Basil al-Asd hace pompas de jabón sin parar. Está sentado sobre una alfombra junto a sus padres y su hermana mayor. Todos acaban de cenar gulash, pero el pequeño, de 5 años, parece no sentir la necesidad de reposar después de tomar el contundente estofado de carne. Cada vez que consigue una burbuja, se levanta, corre hasta los baños públicos y vuelve. La alfombra no está en el salón, sino en la estación ferroviaria Keleti, en Budapest. La madre del crío, Rasha, no ha cocinado el plato. Se lo han dado los voluntarios de Migrants Help Association (Asociación de Ayuda a los Inmigrantes), que reparten alimentos, ropa y cariño entre las personas que huyen de la ¬guerra y el radicalismo islámico.

Basil y su familia llevan cuatro días en el suelo esperando a que salga el tren de sus sueños; el que les llevará a Alemania y les dará una nueva vida lejos de Siria. "Estamos muy contentos y queremos dar las gracias por todo esto", explica en inglés el padre, Ahmad al-Asd, mientras señala a su alrededor. La solidaridad y la alegría reinan en la estación desde el viernes, cuando el primer ministro húngaro, Viktor Orbán, levantó la prohibición de no dejar partir desde allí los trenes internacionales. Ya sin veto, los inmigrantes montan en los vagones siguiendo las indicaciones de voluntarios y policías, aunque con cierto reparo y miedo a acabar en un campo de acogida húngaro. De Budapest irán a las ciudades de Györ y Hegyeshalom, fronterizas con Austria, y de allí los que quieran (que son la mayoría) partirán a Viena para finalmente llegar a Alemania.

Los voluntarios que están en la estación Keleti se preparan para recibir hoy a una nueva oleada de inmigrantes. "Puede que vengan más de 3.000 en un solo día", dice Berkes Gabriela, una psicóloga húngara que atiende a todo el que lo necesita. "El ánimo de los refugiados ha cambiado radicalmente desde que saben que nadie les impide coger el tren, ahora sonríen continuamente", comenta Gabriela, que tan pronto escucha las narraciones "de película" de los inmigrantes como se pone a distribuir montones de zapatos, abrigos o peluches donados por la ciudadanía. A pocos metros, las españolas Marta González, de Granada, y Mónica Orduña, de Valencia, sacan cereales, zumos, jabón y mantas de un carro. "Lo hemos comprado con el dinero que nos han enviado nuestras familias y amigos, que no dejan de preguntar por lo que está pasando aquí y quieren ayudar", cuentan estas estudiantes de Turismo que hacen prácticas en un hotel de la ciudad.

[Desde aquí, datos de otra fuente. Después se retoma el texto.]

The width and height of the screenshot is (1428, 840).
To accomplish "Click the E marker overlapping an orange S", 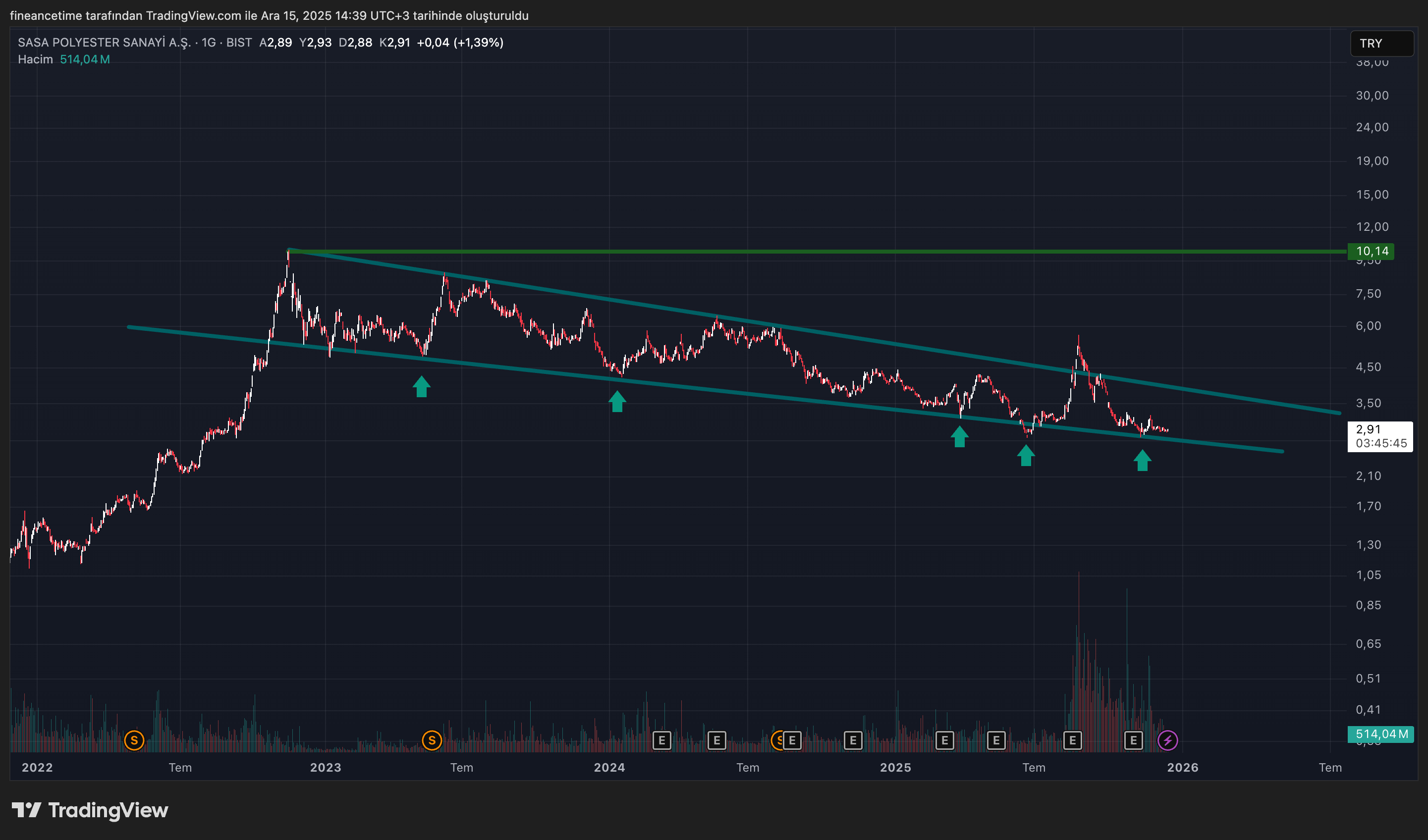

La solidaridad se amontona, literalmente, sobre el vestíbulo de salidas y llegadas de Keleti. Los refugiados se acercan en silencio a alguna de las pilas de ropa o calzado, cogen lo que necesitan y dan las gracias en inglés o, simplemente, con la mirada. Los balones vuelan por la explanada central de la estación durante los partidos de fútbol entre sirios, afganos, húngaros y turistas. Los más pequeños juegan con muñecas y coches a pilas. "Mis hijos vuelven a ser niños aquí", reflexiona en voz alta el padre de Basil, que con una licenciatura universitaria le gustaría trabajar en Alemania "de lo que sea".

Lo mismo le pasa a Akram Said, a punto de coger el tren con el que lleva soñando años. "Quiero formarme, aprender alemán y que mis hijos vayan allí al colegio sin miedo". Said viaja con su mujer, sus dos hijos, su hermana y dos sobrinos. Forman una piña que ha tenido que tomar decisiones difíciles desde que salió de Damasco. Entre ellas, elegir con cuidado el medio de transporte. "Ahorramos lo que pudimos para hacer este viaje, así que cerca de la frontera con Serbia cogimos un taxi que nos cobró 200 euros por persona para venir a Budapest. Nos parecía lo más seguro", explica este ingeniero sirio que habla un perfecto inglés.

Unos carteles pegados en las columnas de la estación advierten del peligro de viajar escondidos en camiones: "No montes aunque te inviten a hacerlo", rezan los papeles, que también sirven de diccionario básico árabe-alemán e inglés-alemán para los refugiados: "Aquí están las palabras básicas que te ayudarán al llegar a Alemania".